Sinking City Developer Says Game Was Pulled From Stores Because Publisher Stopped Paying Royalties

Sinking City Developer Says Game Was Pulled From Stores Because Publisher Stopped Paying Royalties

Search for The Sinking City on Steam, the Epic Games Store, Xbox One, or PlayStation 4 and you won’t find it. The Lovecraftian detective game released last year has been missing for a couple months now. Today, Ukrainian developer Frogwares finally revealed why: for the last year it’s been in a legal dispute with the game’s publisher, Nacon, over late payments, missing royalties, and licensing issues.

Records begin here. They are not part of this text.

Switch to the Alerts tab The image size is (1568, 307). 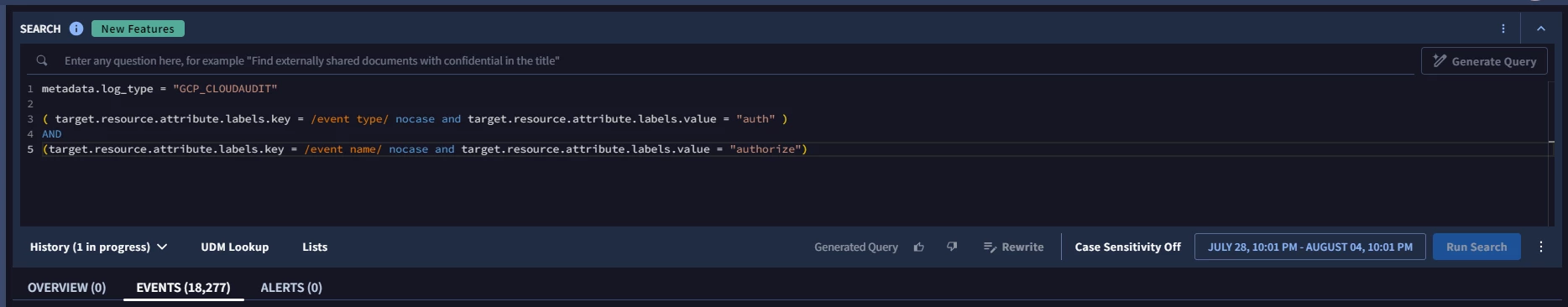click(x=291, y=288)
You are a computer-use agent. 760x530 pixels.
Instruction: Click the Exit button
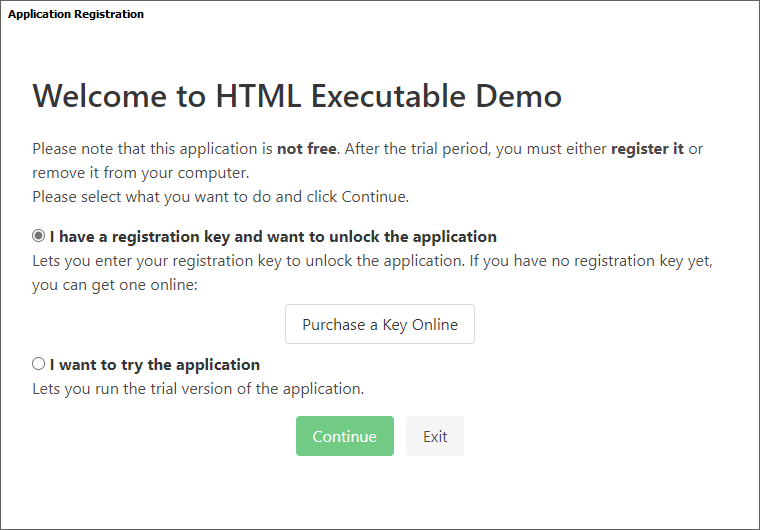click(435, 436)
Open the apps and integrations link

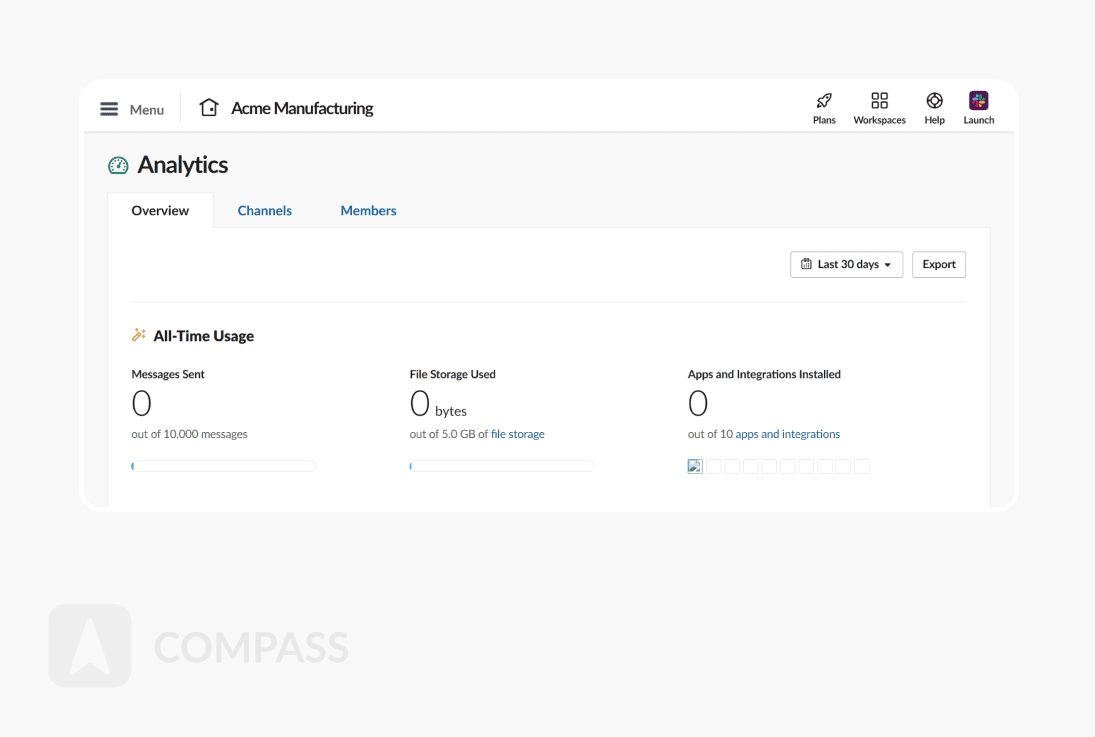tap(788, 434)
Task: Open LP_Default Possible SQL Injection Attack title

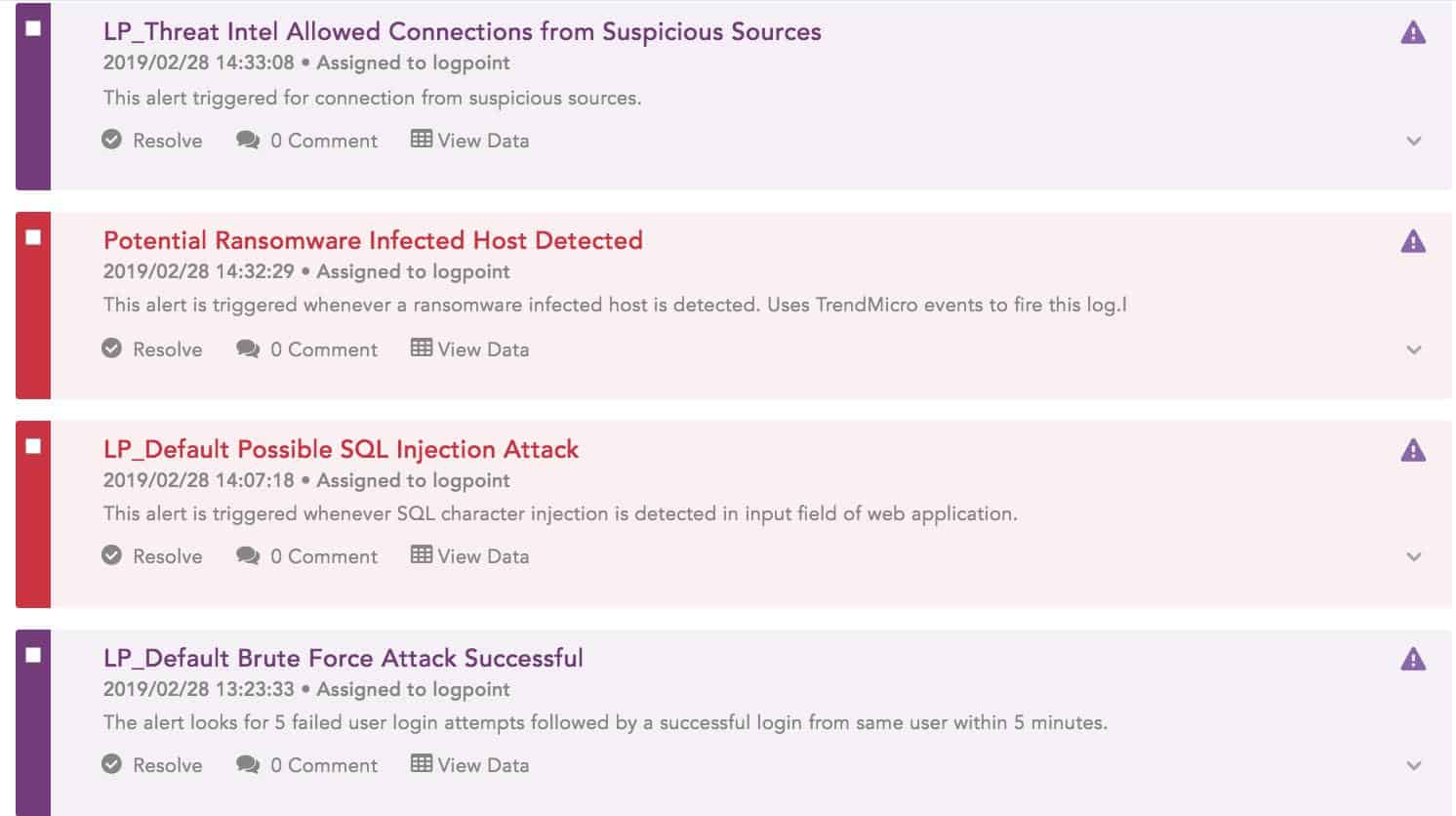Action: (341, 450)
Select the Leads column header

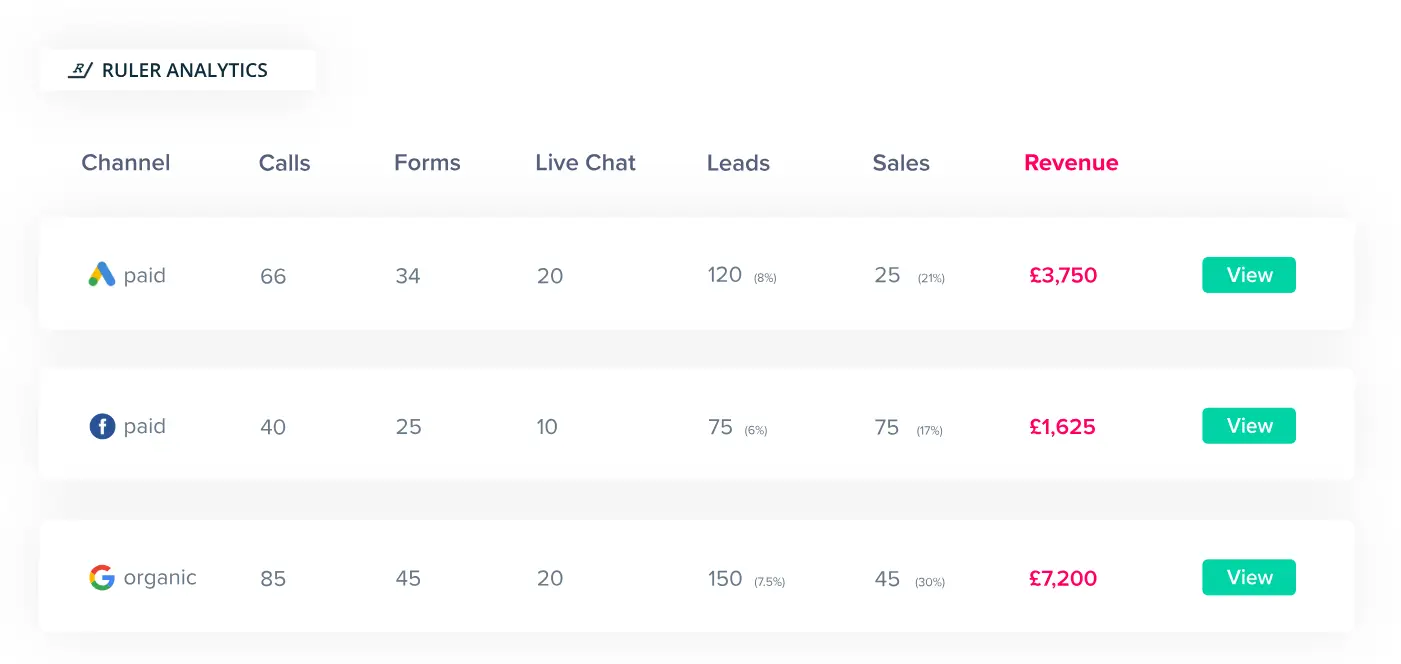coord(738,162)
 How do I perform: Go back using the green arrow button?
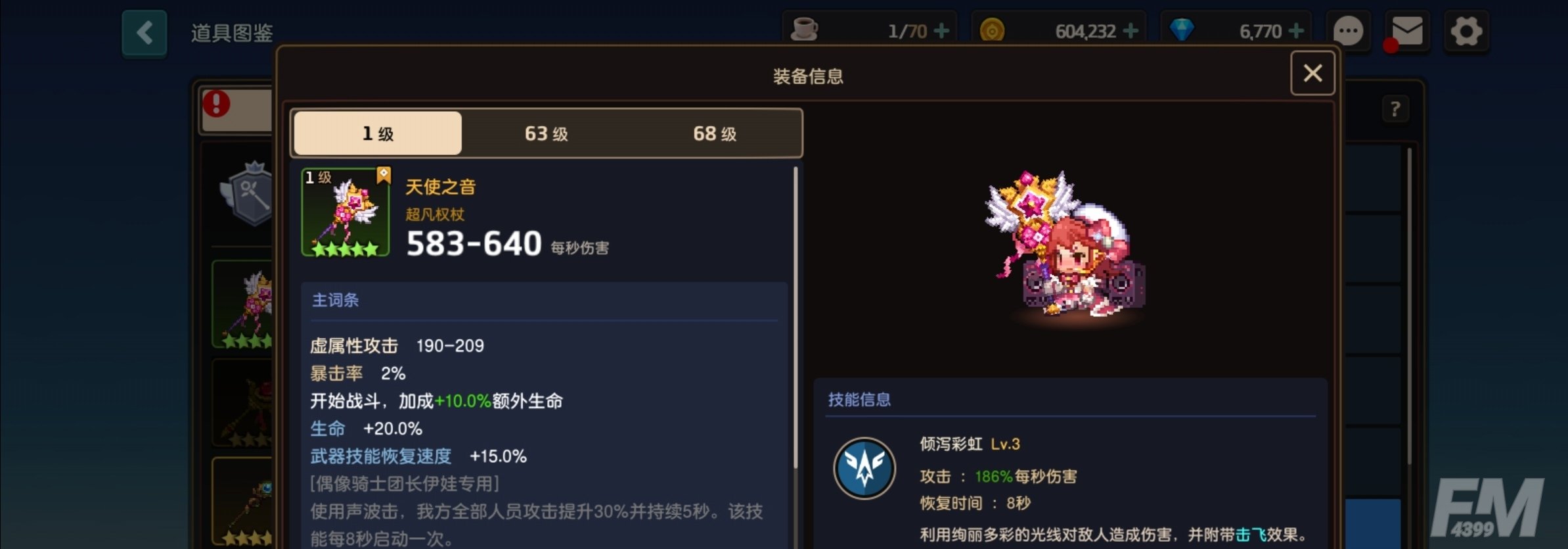145,32
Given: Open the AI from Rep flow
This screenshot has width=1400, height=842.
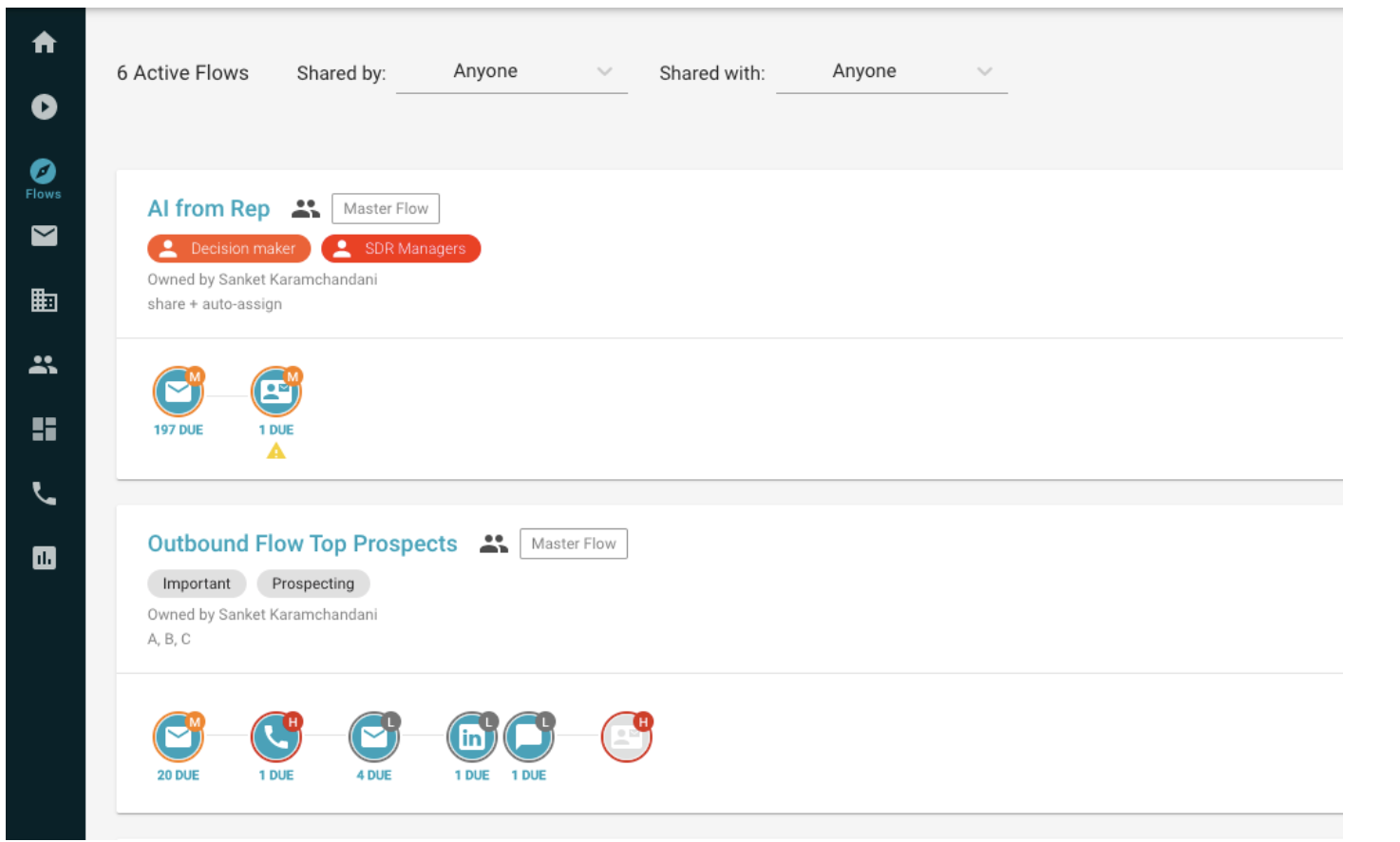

“Since the release of The Sinking City on June 27, 2019 we’ve been involved in legal battles with BigBen Interactive/Nacon over the title,” Frogwares wrote in a lengthy statement posted on its website today. The statement details a number of Frogwares’ grievances with Nacon, which Frogwares says have forced it to terminate its original publishing agreement and thus pull the game from several storefronts. Currently, the game is only sold through the Switch eShop, where Frogwares self-published, and a few other places including Frogwares’ own website.

Nacon did not immediately respond to a request for comment about the issues raised in Frogwares’ statement.

According to The Sinking City developer, Nacon received the rights to sell the game on Steam, Epic Games Store, Xbox One, and PS4 in exchange for payments to Frogwares to help fund the game’s development. But Frogwares writes that these payments, which were supposed to be released upon hitting certain development milestones, were continually late. The developer also writes that Nacon at one point tried to get the source code for the game from Frogwares, and made misleading marketing and corporate promotional materials that implied Nacon was the actual owner of the game. Once the game was finally released in June 2019, Frogwares writes that royalty payments for sales were also late and sometimes missing altogether.

“We have completely stopped receiving the royalties that are still being collected on our behalf and owed to us, now amounting to roughly 1 million euros,” part of the developer’s statement reads. According to Frogwares, it managed to terminate its agreement with Nacon in court last month, but is now still battling public perceptions that The Sinking City belongs to Nacon when dealing with other platforms. “Given these breaches, ongoing hurdles and an unwillingness to cooperate, Frogwares last resort was to request the removal of The Sinking City from any remaining stores to at least halt any further sales going to BBI/Nacon,” the developer writes.

While The Sinking City’s detective gameplay didn’t set the world on fire when it first came out, its approach to the influence of H.P. Lovecraft was lauded for not shying away from the deep seated racism inherent in the occult horror author’s work. “Most video games avoid the topic of Lovecraft’s racism, The Sinking City tackles it head on,” wrote Vice’s Matthew Gault in his review. “Lovecraft’s work is full of thinly veiled metaphors and outright bigotry and The Sinking City uses his racist and xenophobic anxieties as the raw material for a video game about facing existentially dread and the (often racist and xenophobic) evil people do to each other.”

Given that it’s the one-year anniversary of the game’s release and that an HBO adaptation of Matt Ruff’s Lovecraft Country is currently TV’s only real appointment viewing, The Sinking City is also ripe for revisiting. So it’s unfortunate that Frogwares’ work is currently trapped in platform purgatory.